In the Province of New Brunswick v. Grant Thornton 2020 NBCA 18, the New Brunswick Court of Appeal concluded that a discovery-based limitation period prescribed by a limitations statute does not begin to run when a claimant knows, or reasonably ought to know, that he or she has a potential claim. Instead, the Court held that the limitation period does not begin to run until the claimant knows, or reasonably ought to know, that the defendant breached the standard of care.
The Supreme Court of Canada has granted leave to appeal and it will be seeking to balance the interests of plaintiffs in not being barred before they know they have a cause of action and the interests of defendants in eliminating stale claims to prevent the abuse and injustice that can result from litigation commenced long after relevant events have occurred and to bring certainty, stability and finality to human and commercial affairs.1
In Central Trust Co. v. Rafuse2, the Supreme Court of Canada articulated the seminal rule that "a cause of action arises for the purposes of a limitation period when the material facts on which it is based have been discovered or ought to have been discovered by the plaintiff by the exercise of reasonable diligence". Since then, a number of provinces, including BC, Alberta, Saskatchewan, Ontario, New Brunswick ("NB") and Nova Scotia have amended their limitation acts and incorporated the "discovery" principle into general limitation periods.
Section 5(1)(a) of the Limitation of Actions Act in NB was the limitation provision considered in New Brunswick v.
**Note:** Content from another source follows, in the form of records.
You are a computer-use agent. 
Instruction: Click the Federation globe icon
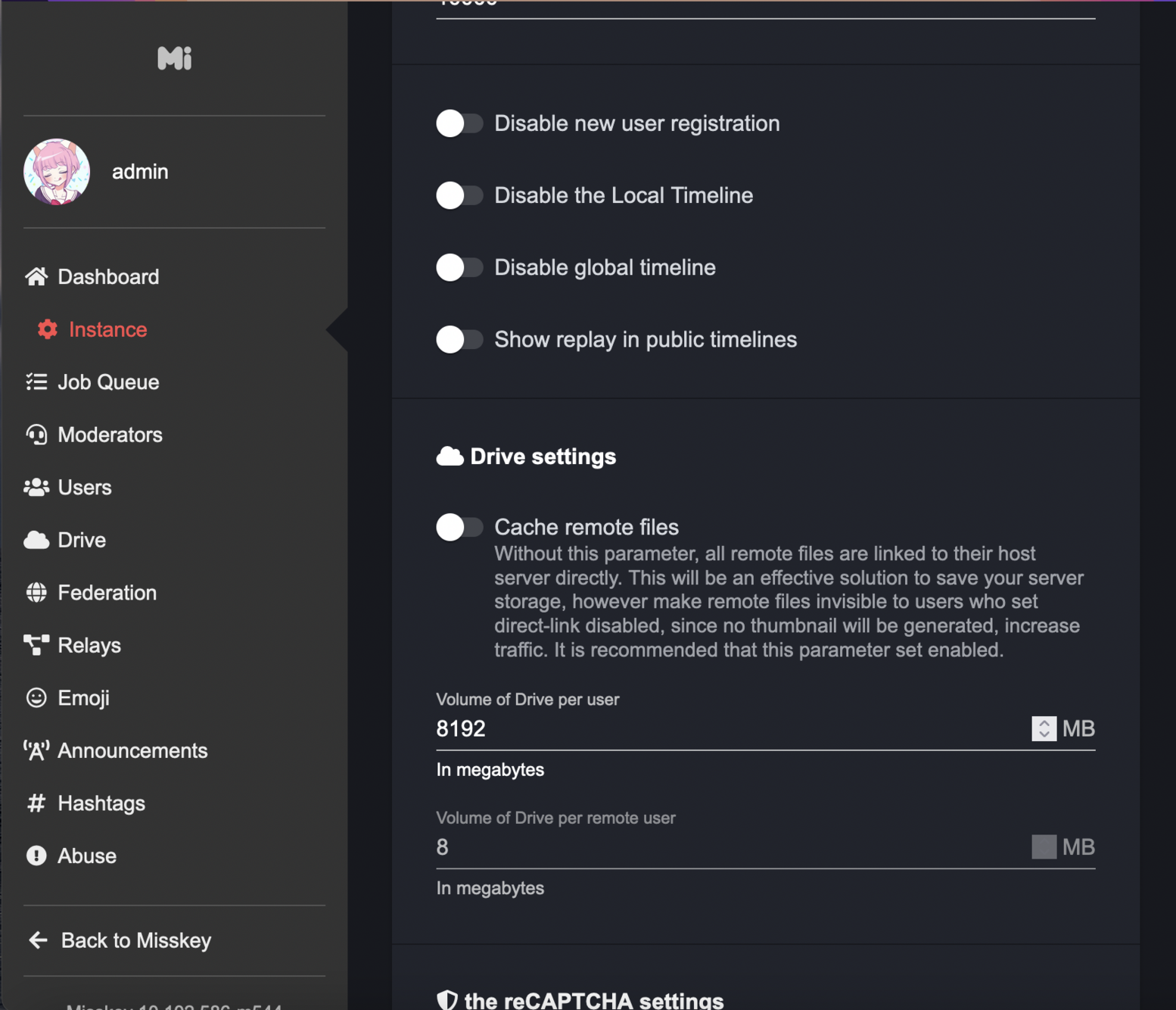[36, 593]
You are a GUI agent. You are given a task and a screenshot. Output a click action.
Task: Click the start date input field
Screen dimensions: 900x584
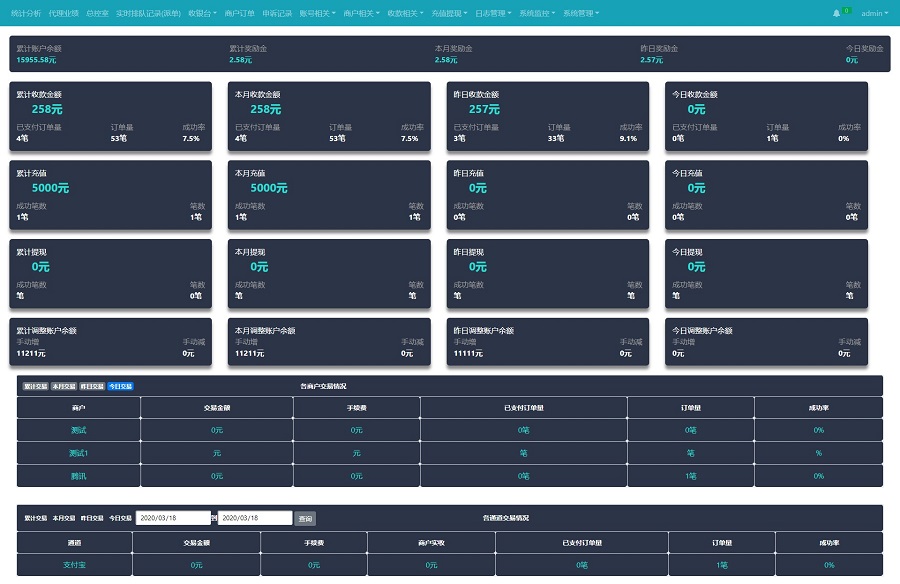173,518
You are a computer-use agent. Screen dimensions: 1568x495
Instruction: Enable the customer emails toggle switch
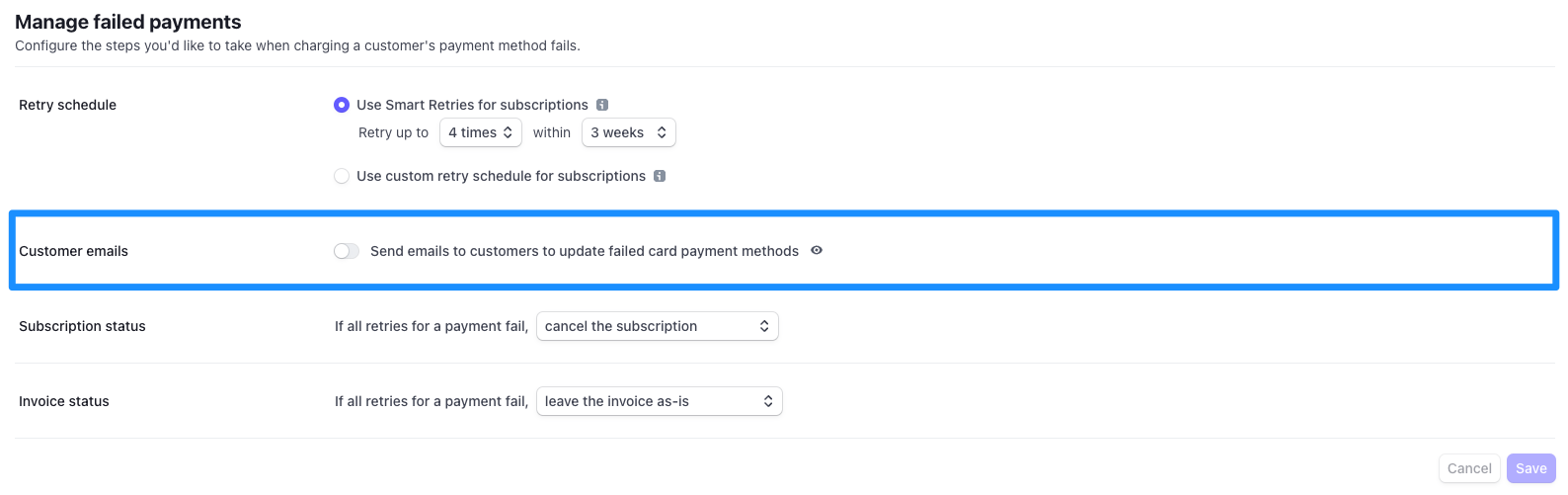pyautogui.click(x=347, y=251)
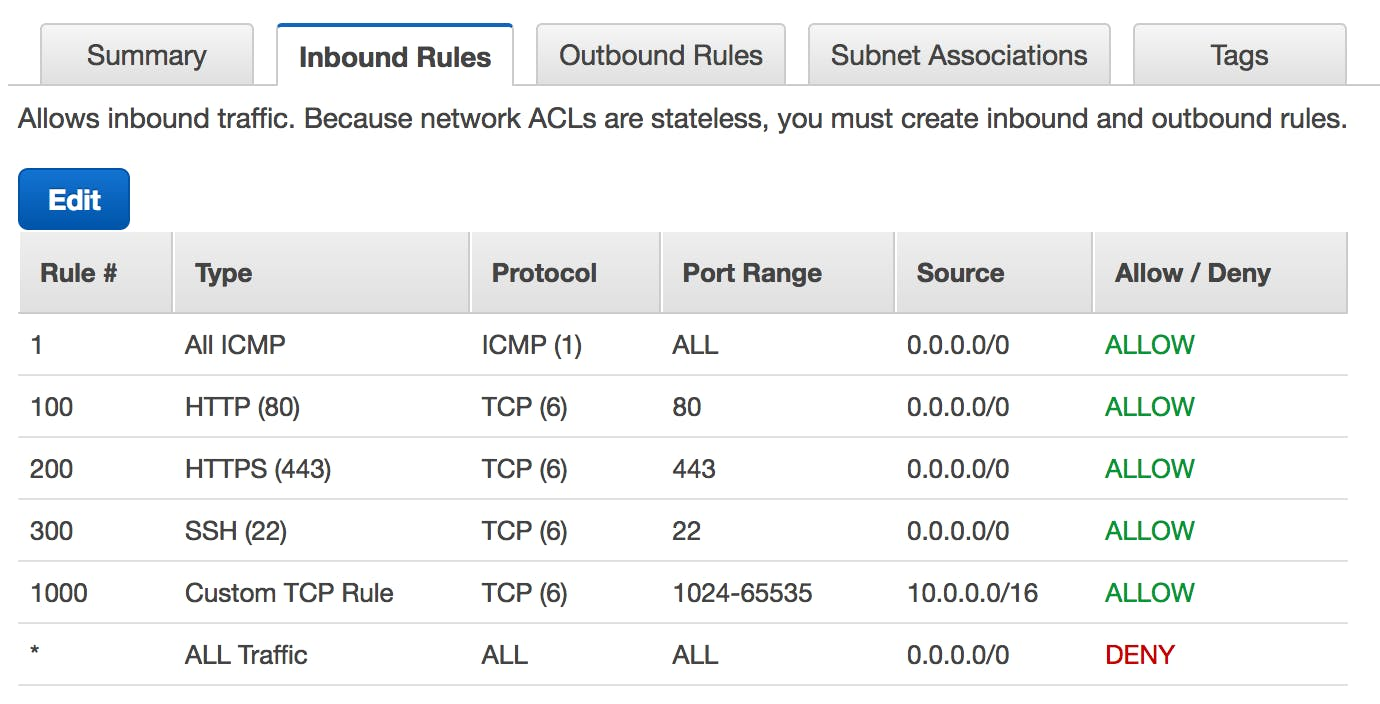Click the 1024-65535 port range cell

pyautogui.click(x=742, y=593)
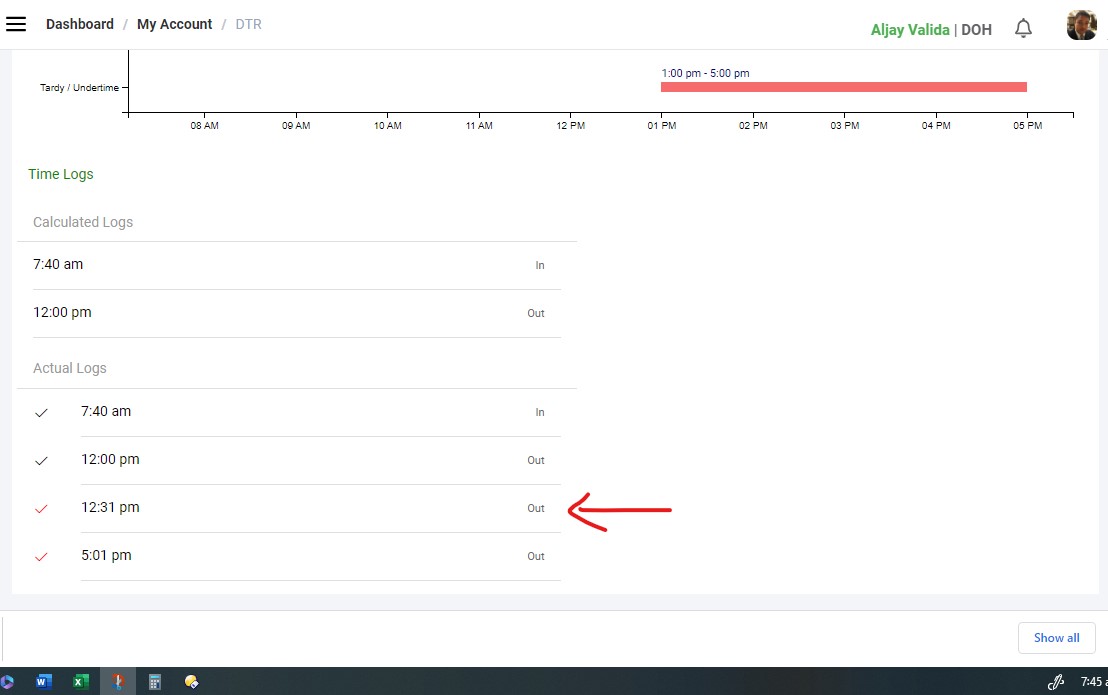Screen dimensions: 1108x695
Task: Click the Show all button
Action: tap(1056, 638)
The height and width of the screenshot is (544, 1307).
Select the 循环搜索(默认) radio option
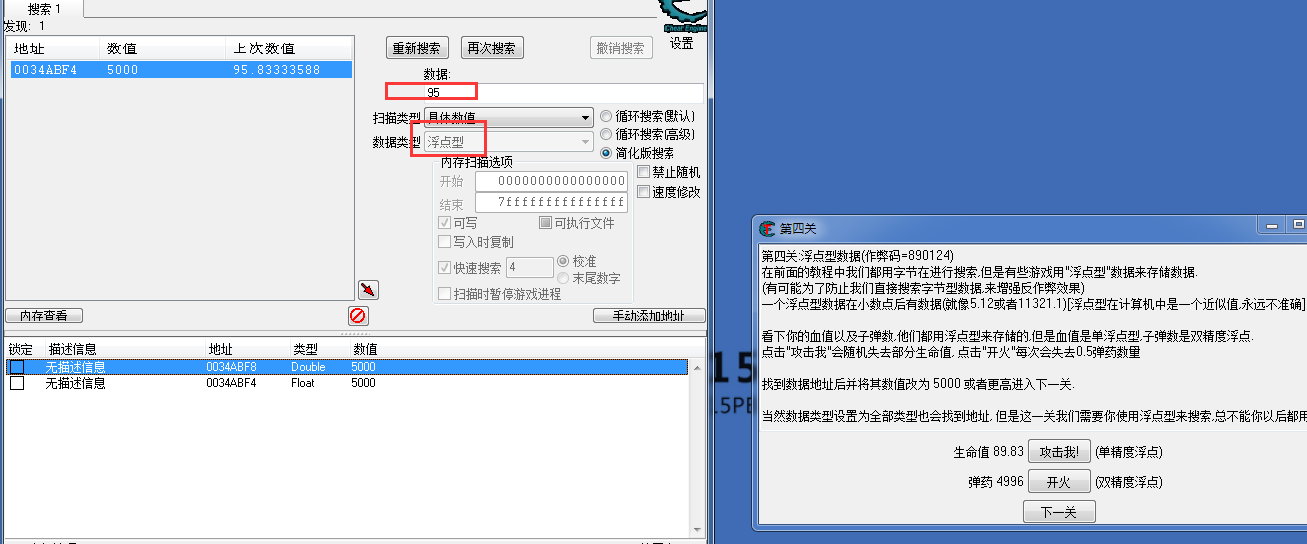pyautogui.click(x=606, y=116)
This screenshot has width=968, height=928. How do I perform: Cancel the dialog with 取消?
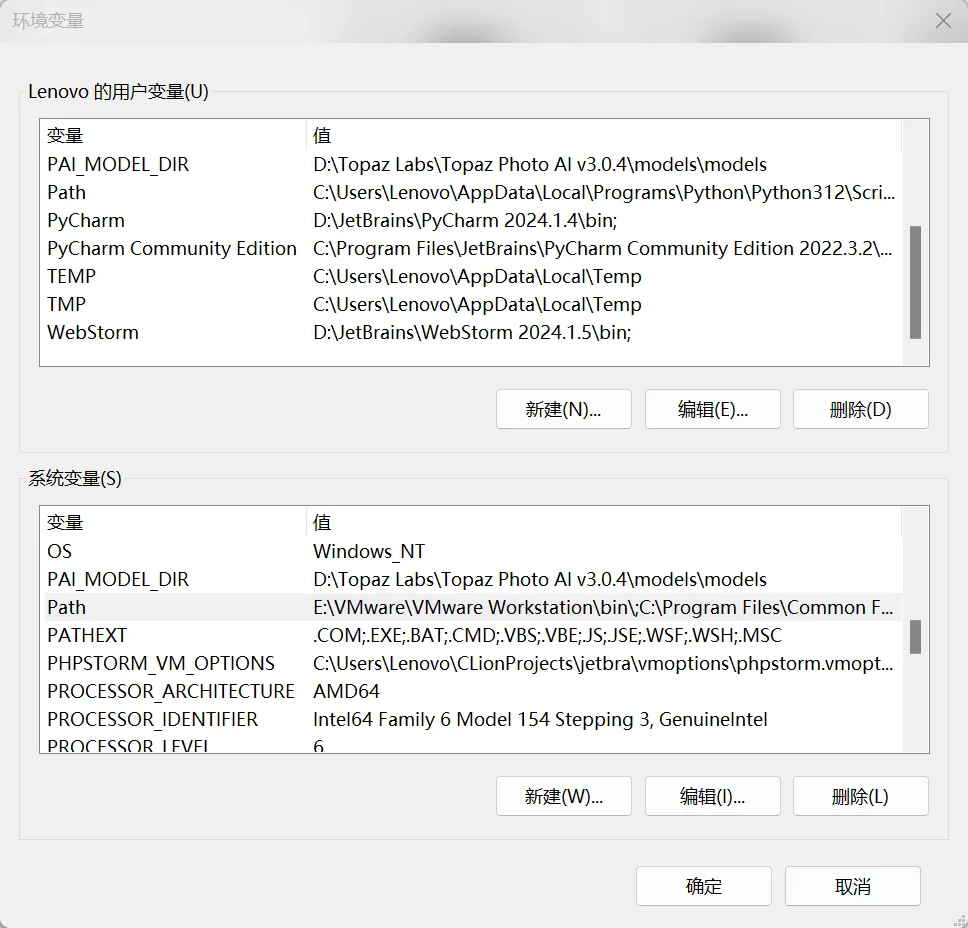coord(852,886)
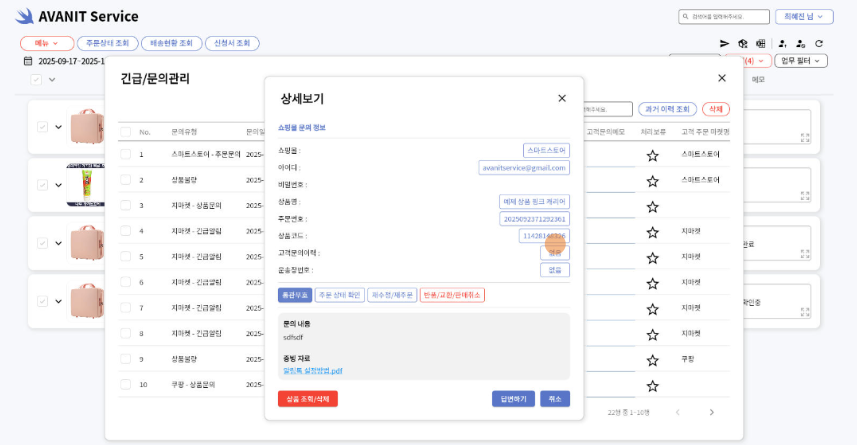Click the red 상품 조회/삭제 button
The width and height of the screenshot is (857, 445).
pyautogui.click(x=308, y=398)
Grant Thornton and it is similar to other provinces' discoverability provisions. Section 5(1)(a) says that no "claim" may be brought against a "defendant" after 2 years following the day on which the claim was "discovered" by the "claimant".
NB commenced an action in negligence against Grant Thornton LLP, one of its partners, and Grant Thornton International Ltd. (jointly "Grant Thornton") for the allegedly sub-standard audit of financial statements of certain companies ("Atcon") for the fiscal year ending January 31, 2009. In its action, NB sought to recover damages corresponding to the $50 million it was required to pay in March 2010, by virtue of loan guarantees NB had to honour to Atcon's bank after Acton became insolvent. NB claimed it relied on Grant Thornton's unqualified auditor's report when NB decided to provide the loan guarantees. After paying the $50 million, NB retained a different auditing firm, RSM Richter Inc. ("RSM") to review and comment on Atcon's financial position. In February 2011, RSM provided NB with a draft report expressing the opinion that Atcon's financial statements had not been prepared in accordance with Generally Accepted Accounting Principles and that they overstated Atcon's assets and net earnings. NB commenced its action on June 23, 2014 and Grant Thornton applied for summary judgment on the basis that NB's claim was time barred. The motions judge allowed Grant Thornton's application after concluding that NB "discovered" its claim more than two years before commencing the proceeding. The Court of Appeal allowed NB's appeal, concluding that the applicable test was more exacting than the one applied by the motions judge, so that the two year limitation period does not begin to run until a claimant discovers it has a claim , which the Court characterized as a legally enforceable right to a remedy, as opposed to discovering it has a potential claim.
In its decision, the Court of Appeal concluded that the discovery requirement would not be met until NB had the opportunity to examine Grant Thornton's audit-related files and establish that the 2009 audit was not prepared in accordance with Generally Accepted Auditing Standards. Before it had access to the audit-related files, NB could not be expected to know that it had a "legally enforceable right to a judicial remedy". The Court noted RSM's evidence that it was retained "to determine whether or not the financial statements...have been prepared in all materials respects in accordance with Generally Accepted Accounting Principles" which was a mandate "separate and distinct from an inquiry to whether [Grant Thornton] conducted its audit in accordance with Generally Accepted Auditing Standards". RSM's evidence was that its report "does not provide any opinion on, nor should any comment in [the Report] be construed as an opinion on the work of Atcon's auditor Grant Thornton". The Court noted that an opinion about the audit work of Grant Thornton could not be reached without accessing and reviewing Grant Thornton's audit-related files and neither RSM nor NB had access to those files. Consequently, the limitation period would not begin to run until NB had access to Grant Thornton's audit files.
Consequences of the Court of Appeal Decision
This decision increases the length of time plaintiffs have before they must commence an action where it takes some time to discover whether they have a "legally enforceable right to a judicial remedy". Examples of the consequences could include:
- A bridge owner may not know if it has a legally enforceable right to a judicial remedy against a bridge designer and builder when a bridge collapses.
- A patient may not know if he or she has a legally enforceable right to a judicial remedy against a doctor and hospital when a surgical procedure goes wrong.
- A consumer may not know if he or she has a legally enforceable right to a judicial remedy against a manufacturer when a product causes an injury.
If the decision is upheld by the Supreme Court, in the identified examples, the limitation period may not start to run until the bridge owner, the patient and the consumer obtain opinions that the relevant standard of care was not met after obtaining the documents and information required in order to permit an expert to properly consider the issue.